BEGIN DOCUMENT SECTION
An Israeli aircraft struck a target in the northern Gaza Strip Wednesday, killing one person and wounding three others, in the first deadly violence between the sides since a new Palestinian government took office last week, AP reported.
The late-night airstrike came hours after Palestinian militants fired a rocket into southern Israel, the first such attack since President Mahmoud Abbas formed the new government and took charge, at least formally, of Gaza. Israel has warned it would hold the Western-backed Abbas responsible for any attacks out of the territory, even though the rival Hamas militant group maintains de facto control.
Witnesses said the airstrike targeted a man on a motorcycle and also struck a nearby car. Palestinian medical officials said two of the wounded were in critical condition. They did not immediately identify the casualties.
But in a statement, the Israeli military identified the target as a 33-year-old militant linked to "global jihad," a term it uses to describe groups that are affiliated or inspired by al-Qaida. It said the man had participated in "many" rocket attacks while also working as a Hamas policeman, and described the airstrike as pre-emptive.
"Our policy is clear. Kill those who rise up to kill us," Israeli Prime Minister Benjamin Netanyahu said in a statement.
He said he wanted to "remind" the international community that Abbas had pledged the new government would uphold previous agreements with Israel. "This means that he is responsible for dismantling Hamas and other terror groups" in Gaza, he said.
Earlier, Abbas' office condemned the rocket fire and urged Gaza militants to abide by previous cease-fire deals. Israel dismissed the condemnation as "empty rhetoric."
The threat of violence is one of the many challenges Abbas is dealing with as he tries to unite two territories after a seven-year rift. Hamas seized control of Gaza from Abbas' forces in June 2007.
Under last week's deal, Abbas' new 17-member Cabinet is to administer both Gaza and parts of the West Bank. Hamas has no formal role in the technocrat government, but it backs the unity government and remains the de facto power in Gaza with thousands of armed fighters.
The U.S. and European Union have so far been willing to give Abbas, a strong proponent of nonviolence, a chance. The U.S. welcomed Abbas' condemnation and suggested it wasn't ready to hold the new unity government responsible for the attack.
END DOCUMENT SECTION
ACTIVITY 1:
Answer these questions from the Gaza airstrike report:
(a) How many members does Abbas' new Cabinet have?
(b) In what month and year did Hamas seize control of Gaza from Abbas' forces?
(c) How old was the man the Israeli military identified as the target?
ACTIVITY 2: According to the Gaza airstrike report, why did Netanyahu say Abbas is responsible for dismantling Hamas and other terror groups in Gaza?
ACTIVITY 3: Resume the Gaza airstrike report after its final sentence.
BEGIN RAW DATA
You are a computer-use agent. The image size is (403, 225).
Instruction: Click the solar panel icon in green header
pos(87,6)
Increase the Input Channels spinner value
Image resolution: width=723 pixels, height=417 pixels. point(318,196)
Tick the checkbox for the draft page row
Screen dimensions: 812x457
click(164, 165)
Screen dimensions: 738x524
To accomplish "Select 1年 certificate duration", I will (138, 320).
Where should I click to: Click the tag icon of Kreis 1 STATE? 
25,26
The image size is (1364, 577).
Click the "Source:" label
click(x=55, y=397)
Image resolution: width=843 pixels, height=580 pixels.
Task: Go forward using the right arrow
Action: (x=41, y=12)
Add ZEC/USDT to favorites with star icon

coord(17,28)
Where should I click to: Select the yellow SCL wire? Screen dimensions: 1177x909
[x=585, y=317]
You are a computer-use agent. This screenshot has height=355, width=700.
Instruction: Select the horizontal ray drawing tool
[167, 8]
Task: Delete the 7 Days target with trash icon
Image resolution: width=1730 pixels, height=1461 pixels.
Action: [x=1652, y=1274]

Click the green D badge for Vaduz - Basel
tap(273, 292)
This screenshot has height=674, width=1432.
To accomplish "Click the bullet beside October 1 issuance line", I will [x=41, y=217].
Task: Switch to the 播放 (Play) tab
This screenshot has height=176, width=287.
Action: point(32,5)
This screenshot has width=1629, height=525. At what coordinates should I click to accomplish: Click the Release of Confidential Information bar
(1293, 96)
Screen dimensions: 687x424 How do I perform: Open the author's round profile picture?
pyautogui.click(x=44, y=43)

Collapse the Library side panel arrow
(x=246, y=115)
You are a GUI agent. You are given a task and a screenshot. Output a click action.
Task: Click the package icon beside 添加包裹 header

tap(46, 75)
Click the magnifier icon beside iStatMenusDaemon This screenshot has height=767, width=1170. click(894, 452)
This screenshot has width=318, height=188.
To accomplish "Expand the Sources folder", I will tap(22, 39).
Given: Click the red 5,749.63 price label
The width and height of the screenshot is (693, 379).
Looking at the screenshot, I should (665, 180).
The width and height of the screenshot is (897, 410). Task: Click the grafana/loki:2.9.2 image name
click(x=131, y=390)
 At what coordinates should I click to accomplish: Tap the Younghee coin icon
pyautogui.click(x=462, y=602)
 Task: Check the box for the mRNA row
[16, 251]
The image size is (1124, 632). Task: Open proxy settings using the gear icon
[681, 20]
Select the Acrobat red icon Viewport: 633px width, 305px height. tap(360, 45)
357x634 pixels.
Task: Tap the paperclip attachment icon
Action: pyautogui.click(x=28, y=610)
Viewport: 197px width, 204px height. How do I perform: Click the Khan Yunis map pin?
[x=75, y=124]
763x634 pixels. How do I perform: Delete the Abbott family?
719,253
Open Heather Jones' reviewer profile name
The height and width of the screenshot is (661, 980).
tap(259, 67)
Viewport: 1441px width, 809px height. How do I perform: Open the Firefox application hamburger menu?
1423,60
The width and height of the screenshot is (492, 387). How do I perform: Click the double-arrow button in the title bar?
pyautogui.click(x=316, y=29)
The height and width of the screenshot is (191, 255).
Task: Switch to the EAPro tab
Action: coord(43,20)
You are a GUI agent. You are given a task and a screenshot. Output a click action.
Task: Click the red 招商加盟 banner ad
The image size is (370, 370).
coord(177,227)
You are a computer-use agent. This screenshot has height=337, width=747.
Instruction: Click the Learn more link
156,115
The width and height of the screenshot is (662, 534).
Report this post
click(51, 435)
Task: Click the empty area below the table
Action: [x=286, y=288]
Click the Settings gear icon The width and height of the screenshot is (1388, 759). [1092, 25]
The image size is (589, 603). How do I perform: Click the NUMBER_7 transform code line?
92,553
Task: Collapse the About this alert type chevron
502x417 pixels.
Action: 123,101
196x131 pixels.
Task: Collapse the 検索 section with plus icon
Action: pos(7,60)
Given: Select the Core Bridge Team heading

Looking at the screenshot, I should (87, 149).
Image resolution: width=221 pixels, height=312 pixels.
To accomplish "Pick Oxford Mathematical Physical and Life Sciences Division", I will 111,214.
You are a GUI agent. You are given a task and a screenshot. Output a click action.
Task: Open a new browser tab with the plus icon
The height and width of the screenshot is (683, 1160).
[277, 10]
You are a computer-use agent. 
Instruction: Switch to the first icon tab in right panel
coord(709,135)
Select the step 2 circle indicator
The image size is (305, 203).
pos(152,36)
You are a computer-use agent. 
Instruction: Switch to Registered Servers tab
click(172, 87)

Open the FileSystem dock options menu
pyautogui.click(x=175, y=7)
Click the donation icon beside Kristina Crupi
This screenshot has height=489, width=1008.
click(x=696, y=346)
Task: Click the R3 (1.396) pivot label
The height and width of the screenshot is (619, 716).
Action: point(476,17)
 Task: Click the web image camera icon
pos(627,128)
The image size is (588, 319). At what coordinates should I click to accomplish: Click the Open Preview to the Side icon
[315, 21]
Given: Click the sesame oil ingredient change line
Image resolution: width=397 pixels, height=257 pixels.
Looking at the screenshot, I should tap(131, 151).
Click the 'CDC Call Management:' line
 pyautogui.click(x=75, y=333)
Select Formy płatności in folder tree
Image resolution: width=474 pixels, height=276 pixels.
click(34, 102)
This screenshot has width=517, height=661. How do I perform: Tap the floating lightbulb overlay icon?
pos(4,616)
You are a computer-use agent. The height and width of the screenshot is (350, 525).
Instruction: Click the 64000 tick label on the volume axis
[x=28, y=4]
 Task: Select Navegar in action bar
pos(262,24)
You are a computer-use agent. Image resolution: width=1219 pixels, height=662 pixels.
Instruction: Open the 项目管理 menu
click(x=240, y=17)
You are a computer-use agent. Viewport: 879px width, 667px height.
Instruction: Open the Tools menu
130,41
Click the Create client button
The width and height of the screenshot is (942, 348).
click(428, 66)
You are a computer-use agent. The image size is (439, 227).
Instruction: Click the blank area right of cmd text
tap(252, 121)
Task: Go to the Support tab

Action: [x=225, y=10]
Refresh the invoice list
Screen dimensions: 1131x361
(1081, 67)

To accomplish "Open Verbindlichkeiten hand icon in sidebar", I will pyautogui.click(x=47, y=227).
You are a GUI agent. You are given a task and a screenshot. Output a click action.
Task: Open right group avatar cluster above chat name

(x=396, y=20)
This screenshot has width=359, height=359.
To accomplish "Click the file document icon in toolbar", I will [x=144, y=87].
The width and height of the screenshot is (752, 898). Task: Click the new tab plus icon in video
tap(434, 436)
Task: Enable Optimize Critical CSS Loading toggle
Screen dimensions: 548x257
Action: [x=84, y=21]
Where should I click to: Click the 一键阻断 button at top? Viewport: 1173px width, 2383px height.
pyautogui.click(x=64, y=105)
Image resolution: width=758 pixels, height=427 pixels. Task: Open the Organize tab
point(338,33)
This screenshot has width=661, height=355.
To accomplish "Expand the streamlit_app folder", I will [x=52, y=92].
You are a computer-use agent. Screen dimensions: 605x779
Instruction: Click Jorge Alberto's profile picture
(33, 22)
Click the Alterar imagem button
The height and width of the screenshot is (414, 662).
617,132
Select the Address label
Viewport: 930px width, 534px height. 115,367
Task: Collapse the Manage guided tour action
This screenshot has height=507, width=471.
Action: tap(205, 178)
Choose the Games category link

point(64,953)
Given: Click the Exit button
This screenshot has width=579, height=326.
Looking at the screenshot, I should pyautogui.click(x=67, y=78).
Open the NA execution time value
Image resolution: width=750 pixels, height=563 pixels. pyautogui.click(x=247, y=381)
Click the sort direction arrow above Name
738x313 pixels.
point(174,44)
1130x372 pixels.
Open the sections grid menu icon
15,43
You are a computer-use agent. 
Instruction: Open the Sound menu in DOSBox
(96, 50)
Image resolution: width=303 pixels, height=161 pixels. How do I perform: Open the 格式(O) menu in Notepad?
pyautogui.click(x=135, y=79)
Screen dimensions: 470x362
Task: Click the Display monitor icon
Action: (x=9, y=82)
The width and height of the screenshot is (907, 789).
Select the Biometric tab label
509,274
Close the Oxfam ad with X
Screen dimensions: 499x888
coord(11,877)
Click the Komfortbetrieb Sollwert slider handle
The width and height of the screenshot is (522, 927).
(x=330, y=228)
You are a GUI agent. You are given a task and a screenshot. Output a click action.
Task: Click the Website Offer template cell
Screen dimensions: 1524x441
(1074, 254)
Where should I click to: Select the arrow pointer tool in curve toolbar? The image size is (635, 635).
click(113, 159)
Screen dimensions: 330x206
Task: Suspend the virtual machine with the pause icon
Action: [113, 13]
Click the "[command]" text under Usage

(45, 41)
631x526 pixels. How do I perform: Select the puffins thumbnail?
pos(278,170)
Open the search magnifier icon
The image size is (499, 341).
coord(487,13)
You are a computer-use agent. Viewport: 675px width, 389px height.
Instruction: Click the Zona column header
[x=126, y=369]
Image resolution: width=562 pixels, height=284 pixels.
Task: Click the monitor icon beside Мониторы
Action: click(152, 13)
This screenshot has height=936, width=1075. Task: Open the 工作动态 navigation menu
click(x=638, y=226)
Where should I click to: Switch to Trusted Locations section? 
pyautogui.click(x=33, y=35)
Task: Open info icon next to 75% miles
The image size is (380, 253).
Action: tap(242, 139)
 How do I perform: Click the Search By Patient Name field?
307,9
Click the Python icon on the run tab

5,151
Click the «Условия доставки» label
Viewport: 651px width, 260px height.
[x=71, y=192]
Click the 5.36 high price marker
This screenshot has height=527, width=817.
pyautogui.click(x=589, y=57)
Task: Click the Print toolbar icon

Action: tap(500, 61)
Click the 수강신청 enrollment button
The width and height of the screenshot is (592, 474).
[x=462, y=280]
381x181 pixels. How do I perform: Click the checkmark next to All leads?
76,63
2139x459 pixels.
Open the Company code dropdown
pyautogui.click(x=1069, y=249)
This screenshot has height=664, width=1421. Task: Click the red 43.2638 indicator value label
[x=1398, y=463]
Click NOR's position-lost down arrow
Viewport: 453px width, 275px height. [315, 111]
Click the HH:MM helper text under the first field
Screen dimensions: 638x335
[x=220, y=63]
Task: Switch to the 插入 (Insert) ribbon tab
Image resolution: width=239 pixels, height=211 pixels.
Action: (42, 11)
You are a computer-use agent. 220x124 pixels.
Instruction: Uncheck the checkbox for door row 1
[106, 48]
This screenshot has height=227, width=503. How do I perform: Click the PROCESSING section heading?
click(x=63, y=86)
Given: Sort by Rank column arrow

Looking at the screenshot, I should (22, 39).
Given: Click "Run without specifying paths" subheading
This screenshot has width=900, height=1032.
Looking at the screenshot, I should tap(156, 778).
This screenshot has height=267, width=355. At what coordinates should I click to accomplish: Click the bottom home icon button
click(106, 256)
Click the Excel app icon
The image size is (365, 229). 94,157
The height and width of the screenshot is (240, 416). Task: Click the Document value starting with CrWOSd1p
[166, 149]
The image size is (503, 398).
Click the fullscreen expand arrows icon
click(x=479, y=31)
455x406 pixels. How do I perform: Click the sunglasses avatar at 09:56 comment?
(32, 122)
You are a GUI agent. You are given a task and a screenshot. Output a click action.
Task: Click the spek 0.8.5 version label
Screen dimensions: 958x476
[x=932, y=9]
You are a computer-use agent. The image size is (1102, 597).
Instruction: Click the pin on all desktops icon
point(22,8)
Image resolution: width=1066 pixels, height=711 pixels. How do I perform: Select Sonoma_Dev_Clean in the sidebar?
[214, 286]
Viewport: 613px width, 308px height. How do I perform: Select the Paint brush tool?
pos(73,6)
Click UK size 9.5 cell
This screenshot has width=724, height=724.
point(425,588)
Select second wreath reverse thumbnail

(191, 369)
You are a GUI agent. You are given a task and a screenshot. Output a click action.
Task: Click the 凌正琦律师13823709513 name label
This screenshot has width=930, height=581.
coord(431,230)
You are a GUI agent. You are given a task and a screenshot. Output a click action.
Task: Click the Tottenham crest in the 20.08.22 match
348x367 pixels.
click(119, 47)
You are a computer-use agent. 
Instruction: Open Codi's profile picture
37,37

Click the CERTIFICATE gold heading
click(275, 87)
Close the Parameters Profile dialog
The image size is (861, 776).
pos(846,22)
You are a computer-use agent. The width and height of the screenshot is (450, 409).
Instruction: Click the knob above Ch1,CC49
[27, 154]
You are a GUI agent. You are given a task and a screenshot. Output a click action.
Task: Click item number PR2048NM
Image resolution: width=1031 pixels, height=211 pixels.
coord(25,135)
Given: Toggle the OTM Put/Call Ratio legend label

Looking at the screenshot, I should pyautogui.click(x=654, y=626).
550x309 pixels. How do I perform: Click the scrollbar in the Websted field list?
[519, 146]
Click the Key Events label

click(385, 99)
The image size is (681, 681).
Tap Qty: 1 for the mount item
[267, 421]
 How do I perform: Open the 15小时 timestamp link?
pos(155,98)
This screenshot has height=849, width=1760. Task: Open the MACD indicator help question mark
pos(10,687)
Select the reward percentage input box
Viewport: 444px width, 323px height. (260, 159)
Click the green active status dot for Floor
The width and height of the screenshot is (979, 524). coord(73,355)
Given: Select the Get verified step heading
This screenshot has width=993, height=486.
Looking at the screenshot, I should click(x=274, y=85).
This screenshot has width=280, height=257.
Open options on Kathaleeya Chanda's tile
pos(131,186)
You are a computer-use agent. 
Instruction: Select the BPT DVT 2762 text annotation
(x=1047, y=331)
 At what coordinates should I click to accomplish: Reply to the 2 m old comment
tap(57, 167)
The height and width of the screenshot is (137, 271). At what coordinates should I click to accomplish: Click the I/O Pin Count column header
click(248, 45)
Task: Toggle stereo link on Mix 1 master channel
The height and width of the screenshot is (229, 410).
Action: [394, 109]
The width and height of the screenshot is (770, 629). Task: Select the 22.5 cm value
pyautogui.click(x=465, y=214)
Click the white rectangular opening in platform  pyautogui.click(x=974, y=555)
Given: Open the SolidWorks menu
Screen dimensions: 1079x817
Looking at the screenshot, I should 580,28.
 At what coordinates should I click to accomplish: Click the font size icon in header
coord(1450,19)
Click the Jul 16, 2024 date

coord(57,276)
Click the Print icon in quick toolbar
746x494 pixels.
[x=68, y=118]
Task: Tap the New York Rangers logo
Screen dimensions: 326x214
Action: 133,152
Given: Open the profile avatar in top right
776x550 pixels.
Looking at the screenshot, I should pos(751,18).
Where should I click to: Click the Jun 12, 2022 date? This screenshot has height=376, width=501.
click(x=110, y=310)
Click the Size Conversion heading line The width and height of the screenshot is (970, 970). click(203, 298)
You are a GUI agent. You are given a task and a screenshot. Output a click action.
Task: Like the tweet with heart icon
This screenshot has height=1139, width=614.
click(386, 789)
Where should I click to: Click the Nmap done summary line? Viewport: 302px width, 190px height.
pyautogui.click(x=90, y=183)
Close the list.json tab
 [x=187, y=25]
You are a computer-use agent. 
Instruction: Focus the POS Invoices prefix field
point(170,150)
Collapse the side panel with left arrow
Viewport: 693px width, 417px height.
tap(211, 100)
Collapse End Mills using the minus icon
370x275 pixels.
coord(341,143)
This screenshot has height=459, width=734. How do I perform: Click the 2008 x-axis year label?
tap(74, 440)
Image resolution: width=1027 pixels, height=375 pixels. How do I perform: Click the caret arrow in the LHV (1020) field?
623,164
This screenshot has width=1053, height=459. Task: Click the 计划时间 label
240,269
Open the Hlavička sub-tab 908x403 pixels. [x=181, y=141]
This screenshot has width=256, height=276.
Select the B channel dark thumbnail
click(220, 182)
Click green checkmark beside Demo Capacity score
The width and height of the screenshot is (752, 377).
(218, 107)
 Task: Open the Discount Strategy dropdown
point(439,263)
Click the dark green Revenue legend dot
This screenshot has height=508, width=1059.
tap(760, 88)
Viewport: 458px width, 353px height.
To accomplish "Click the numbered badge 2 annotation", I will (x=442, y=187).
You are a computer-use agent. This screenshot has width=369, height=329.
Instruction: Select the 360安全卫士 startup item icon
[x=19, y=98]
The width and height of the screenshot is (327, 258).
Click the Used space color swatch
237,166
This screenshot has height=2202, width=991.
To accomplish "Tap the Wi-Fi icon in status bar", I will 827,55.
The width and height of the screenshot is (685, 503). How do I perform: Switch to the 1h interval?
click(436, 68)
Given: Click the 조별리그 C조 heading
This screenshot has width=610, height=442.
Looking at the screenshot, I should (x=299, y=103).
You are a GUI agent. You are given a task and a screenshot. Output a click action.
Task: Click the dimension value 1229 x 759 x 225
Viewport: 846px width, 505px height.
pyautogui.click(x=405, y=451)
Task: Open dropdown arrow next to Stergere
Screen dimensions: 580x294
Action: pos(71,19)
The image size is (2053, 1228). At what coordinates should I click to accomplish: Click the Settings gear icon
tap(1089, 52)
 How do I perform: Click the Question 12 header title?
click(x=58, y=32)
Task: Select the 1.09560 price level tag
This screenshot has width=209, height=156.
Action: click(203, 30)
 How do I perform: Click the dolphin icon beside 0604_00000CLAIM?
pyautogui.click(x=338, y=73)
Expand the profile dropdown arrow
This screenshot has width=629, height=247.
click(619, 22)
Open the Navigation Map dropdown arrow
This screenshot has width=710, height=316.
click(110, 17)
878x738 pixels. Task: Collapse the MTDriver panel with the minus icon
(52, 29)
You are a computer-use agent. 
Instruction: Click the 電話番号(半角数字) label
END RAW DATA
EXPECTED ANSWER 1:
(a) 17
(b) June 2007
(c) 33

EXPECTED ANSWER 2: Netanyahu pointed out that Abbas had pledged the new government would uphold previous agreements with Israel. He said this pledge makes Abbas responsible for dismantling Hamas and other terror groups in Gaza.

EXPECTED ANSWER 3:
"We expect the Palestinian Authority will do everything in its power to prevent attacks from Gaza into Israel, but we acknowledge the reality that Hamas currently controls Gaza," U.S. State Department spokeswoman Jen Psaki said.
Militants in Gaza, including members of Hamas, have fired thousands of rockets at Israel over the years, though Hamas mostly observed an informal truce in recent years. The West considers Hamas a terror group because of scores of deadly attacks on Israel, though Abbas has said the new Cabinet will follow his pragmatic program.
The unity government was meant to end a crippling split between Abbas and Hamas, but the road to reconciliation has been bumpy, with many issues unresolved.
Salary payments for more than 40,000 government employees hired by Hamas during the past seven years are a key point of contention. Hamas wants them to be paid by the unity government, though donor countries would likely balk at the idea of seeing aid go for salaries for members of the Hamas security forces.
Hamas kept Gaza's banks closed for the past week in an attempt to pressure Abbas to find a solution, but allowed the banks to reopen Wednesday amid rising public anger against the group. Long lines formed at cash machines as people rushed to withdraw their salaries.
Tens of thousands of Abbas loyalists who worked for his Palestinian Authority in Gaza before the Hamas takeover have continued to receive salaries since 2007 on condition they not work for the Hamas administration.
Hamas officials said no solution to the problem has been found and suggested the opening of the banks is temporary.